Assigned task: Copy every line from the one that holds "Click the help icon next to 人群测试" to the end of the records below, exactly and with nothing else, but without any pictures.

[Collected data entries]
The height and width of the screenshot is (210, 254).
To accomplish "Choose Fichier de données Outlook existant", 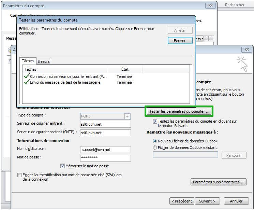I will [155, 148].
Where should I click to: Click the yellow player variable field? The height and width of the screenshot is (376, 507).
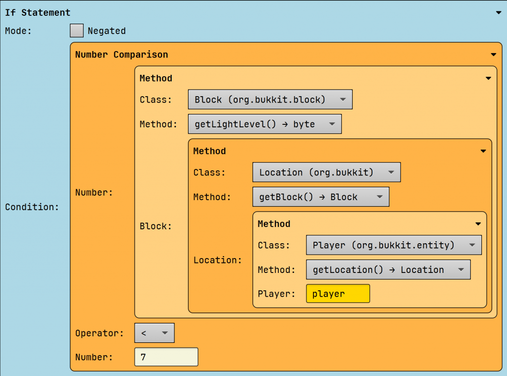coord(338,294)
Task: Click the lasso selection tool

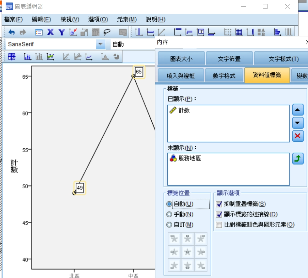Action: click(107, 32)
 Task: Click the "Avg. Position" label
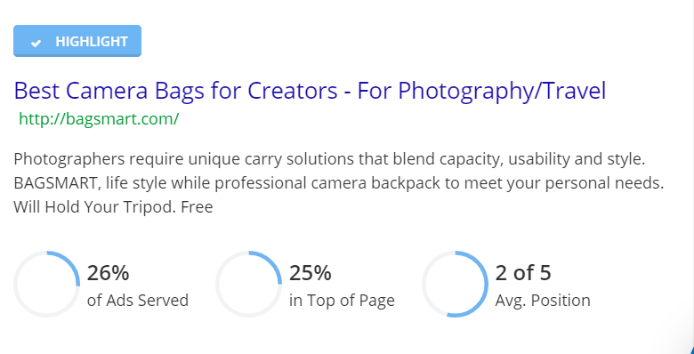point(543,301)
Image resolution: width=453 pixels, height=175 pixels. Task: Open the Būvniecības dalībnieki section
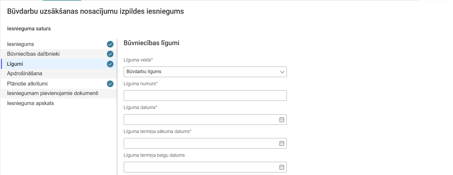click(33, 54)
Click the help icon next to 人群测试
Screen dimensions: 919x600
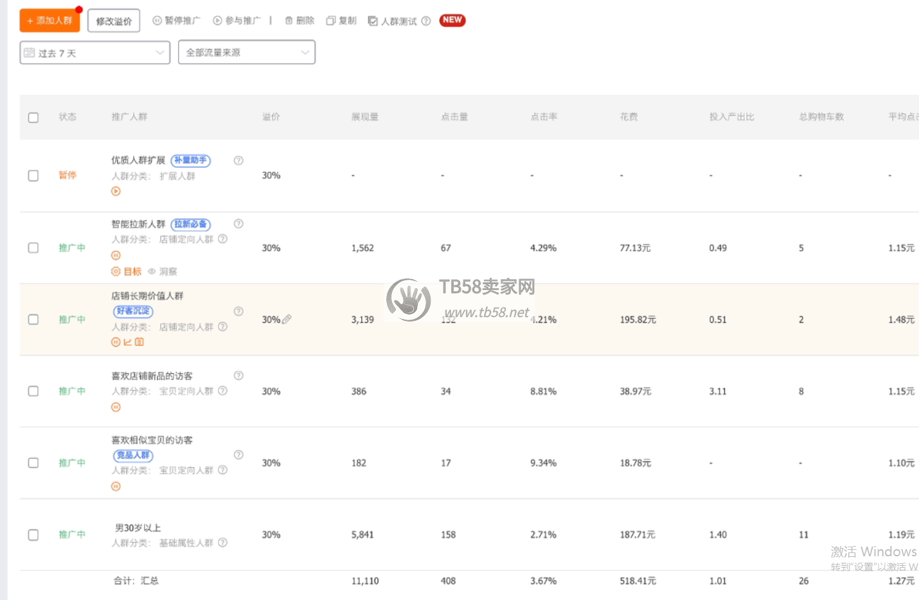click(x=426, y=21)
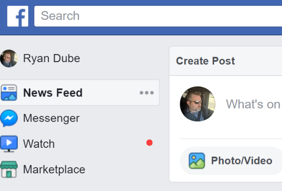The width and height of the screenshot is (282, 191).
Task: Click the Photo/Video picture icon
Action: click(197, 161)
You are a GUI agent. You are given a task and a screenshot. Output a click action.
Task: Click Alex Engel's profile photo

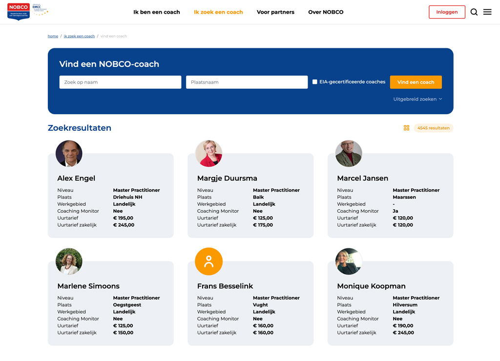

Output for this task:
Click the help icon next to 人群测试
Screen dimensions: 919x600
click(x=426, y=21)
The width and height of the screenshot is (282, 191).
Task: Click the Photo/Video picture icon
Action: click(197, 161)
You are a GUI agent. You are given a task and a screenshot. Output a click action.
Task: Click Alex Engel's profile photo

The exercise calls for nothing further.